Thursday, May 17, 2007

Documents Show NYPD Spied On Groups Suspected To Be Raising Anti-GOP Funds

NYPD Republican Convention Papers Shown
TOM HAYS AP May 16, 2007 08:19 PM EST

NEW YORK — They were among the more colorful protesters at the 2004 Republican National Convention _ a tuxedo-wearing performance art troupe called Billionaires for Bush.
The New York Police Department wasn't amused.

Once-confidential documents prepared as the NYPD readied for the convention cautioned the group was "forged as a mockery of the current presidency and political policies," and they noted that "preliminary intelligence indicates that this group is raising funds for expansion and support of anti-RNC organizations."

A federal judge ordered the documents unsealed amid protracted litigation challenging the legitimacy of many of the more than 1,800 arrests made at the four-day convention at Madison Square Garden, where President Bush accepted his party's nomination for a second term in office.

As many as 10,000 police officers from the 36,500-member department were deployed during the convention to protect the city from terrorism threats and to cope with tens of thousands of demonstrators, whose protests were largely peaceful.

City lawyers had argued that the arrests, mainly for disorderly conduct, were justified in part because of intelligence showing certain protesters were threats to the public. But civil rights activists argue the internal documents, many marked "secret," show the nation's largest police department spent tremendous time and resources to conduct surveillance on people who were merely practicing free speech and displaying no sign of criminal intent.

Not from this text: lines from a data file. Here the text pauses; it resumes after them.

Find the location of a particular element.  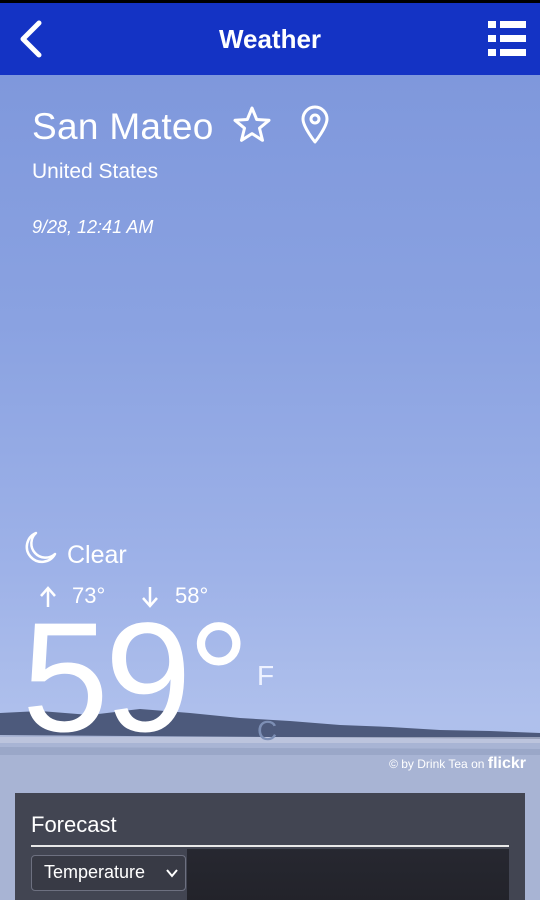

condition-text: Clear is located at coordinates (97, 556).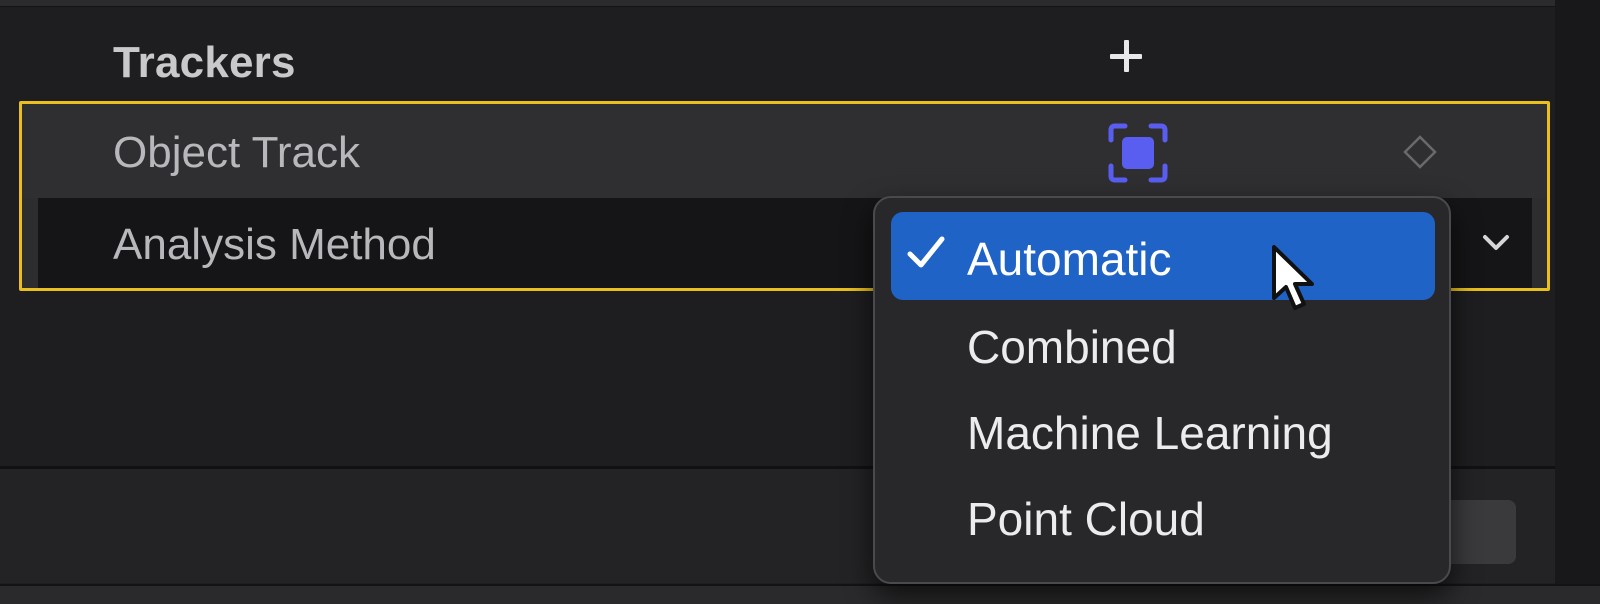 The image size is (1600, 604). What do you see at coordinates (778, 54) in the screenshot?
I see `trackers-header: Trackers` at bounding box center [778, 54].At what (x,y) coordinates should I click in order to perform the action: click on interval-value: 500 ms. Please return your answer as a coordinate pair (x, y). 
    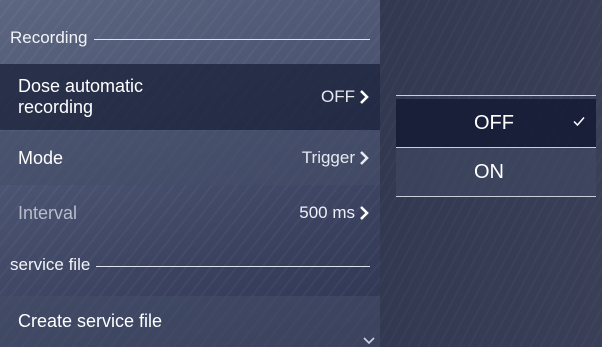
    Looking at the image, I should click on (334, 213).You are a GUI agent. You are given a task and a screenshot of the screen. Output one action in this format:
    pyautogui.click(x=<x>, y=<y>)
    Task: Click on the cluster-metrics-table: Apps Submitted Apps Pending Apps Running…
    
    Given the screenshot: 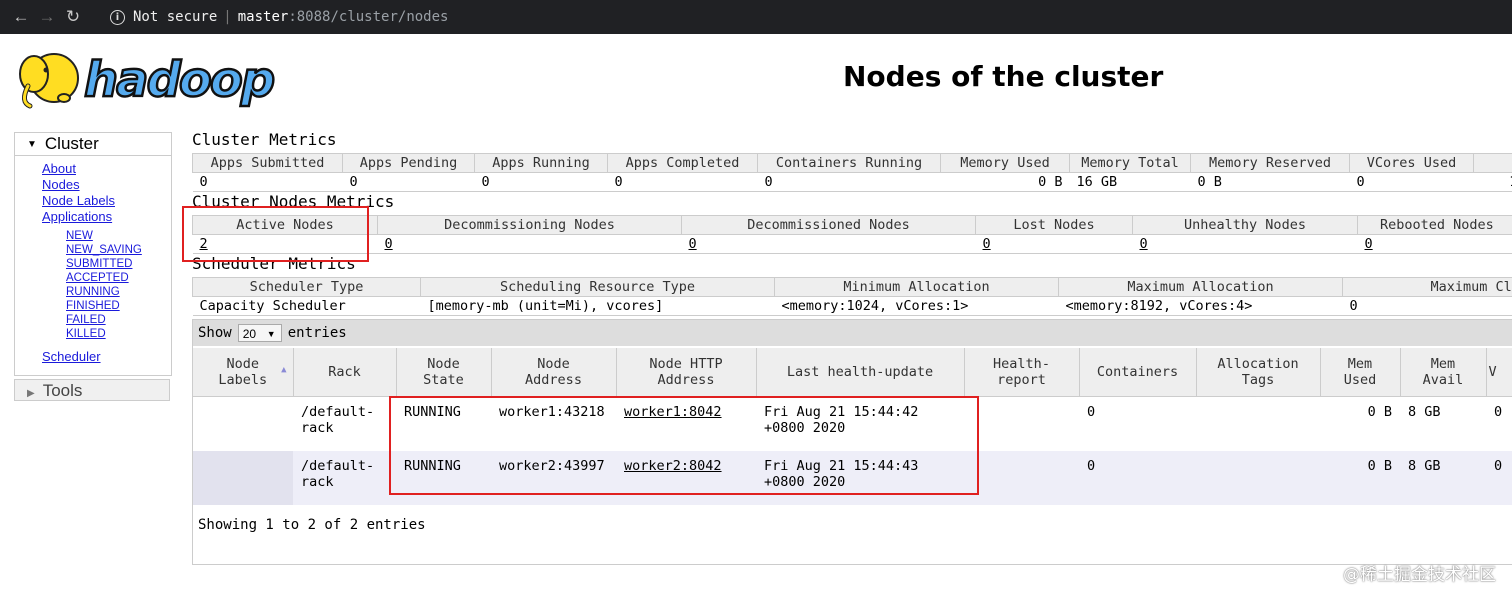 What is the action you would take?
    pyautogui.click(x=852, y=172)
    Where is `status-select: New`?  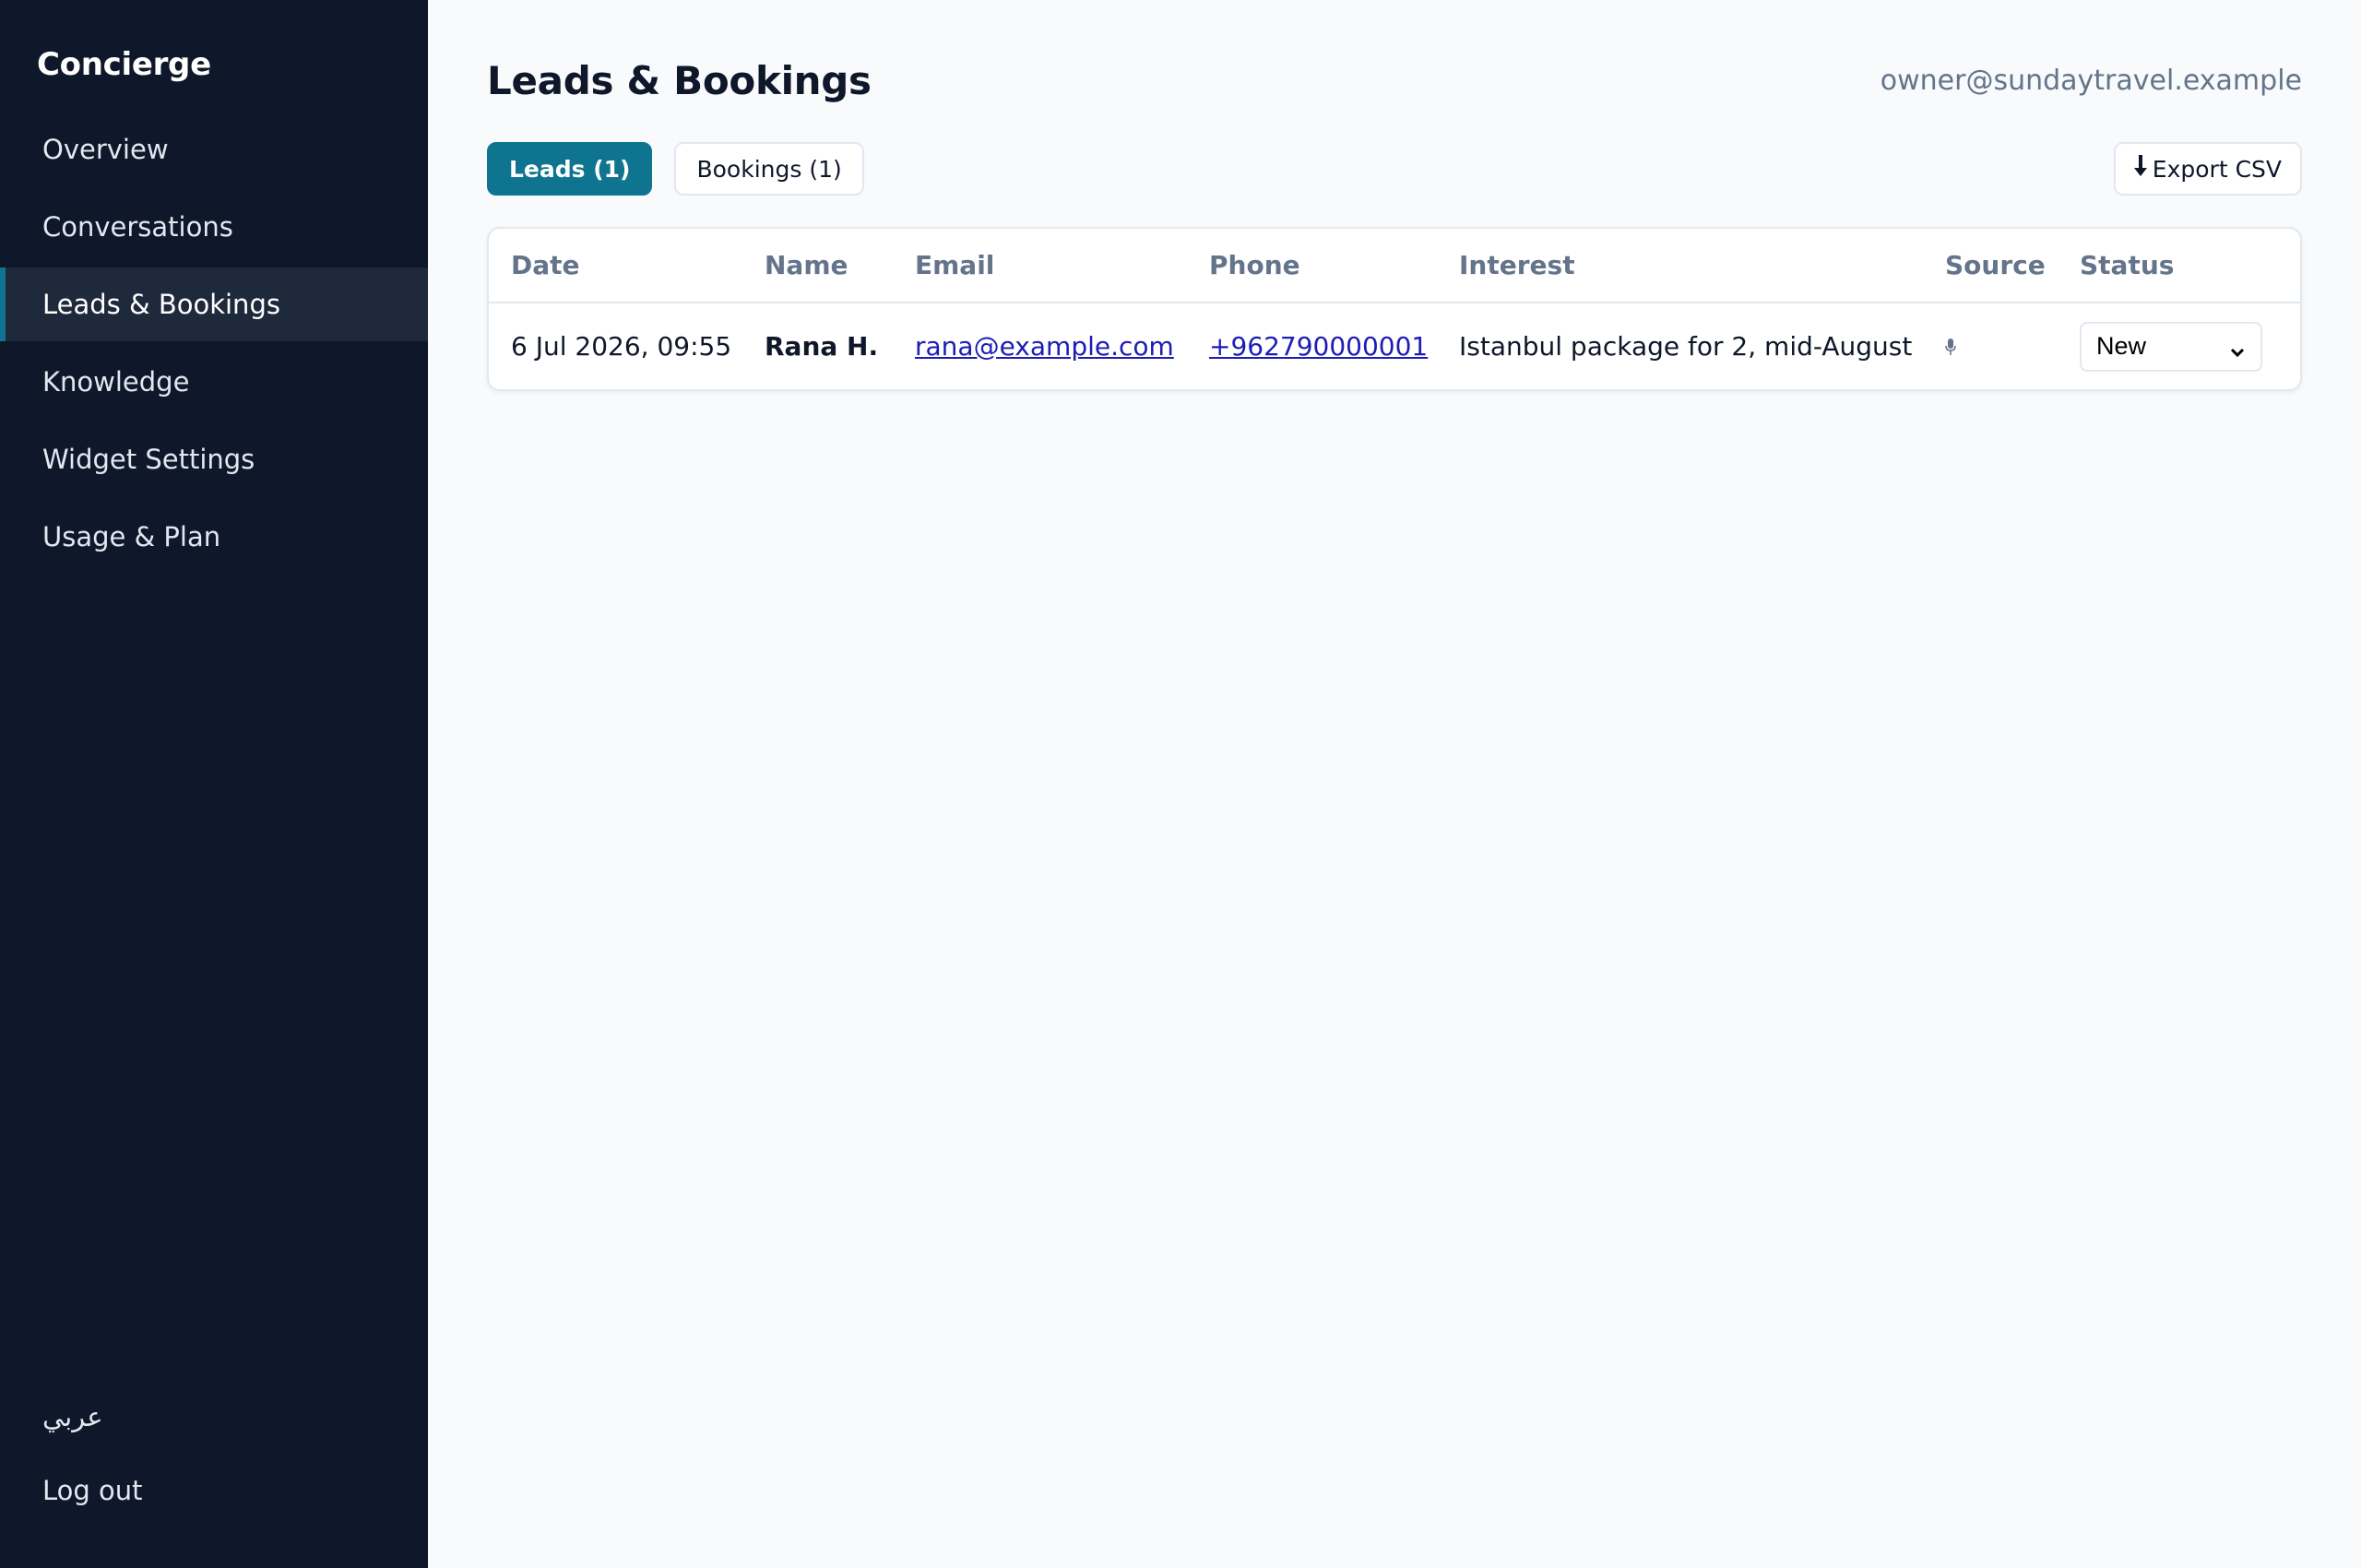 status-select: New is located at coordinates (2171, 346).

The papers "vindicate the sanity of those people who thought they were being followed," Donna Lieberman, executive director of the New York Civil Liberties Union, said Wednesday at a news conference.

One dispatch detailed plans by the Hip-Hop Summit Action Network to hold a rally featuring Sean "Diddy" Combs, Jay-Z and other rap stars. It concluded that their presence "will likely inflate the total number of participants."

The documents show that the NYPD sought to monitor activists as far away as California and Europe, Lieberman said. They also suggest the department infiltrated protest groups by having undercover officers enter their Internet chat rooms and attend organizing meetings, she added.
At an unrelated news conference, Police Commissioner Raymond Kelly said no one should be alarmed by the documents.

"I think a close examination of those documents will show the NYPD did an outstanding job of protecting the city during the convention," Kelly said.

The commissioner claimed most of the information came from "open sources" such as the Internet. On numerous Web sites, protesters "were bragging about what they were going to do," he said. "It wasn't difficult to get the vast majority of this information."

The NYCLU provided hundreds of pages of intelligence documents to reporters after the city lost a fight to keep them sealed. The documents consist mostly of cryptic, heavily redacted reports analyzing various protest groups and their potential to cause trouble.

One report warned that protesters were poised to import a "multiple hoax bomb" tactic once used in Montreal; to fire Super Soaker water guns filled with urine or homemade pepper spray; and to spread marbles and oil on the streets "to cause responding foot, motorcycle and mounted units to loose footing and fall."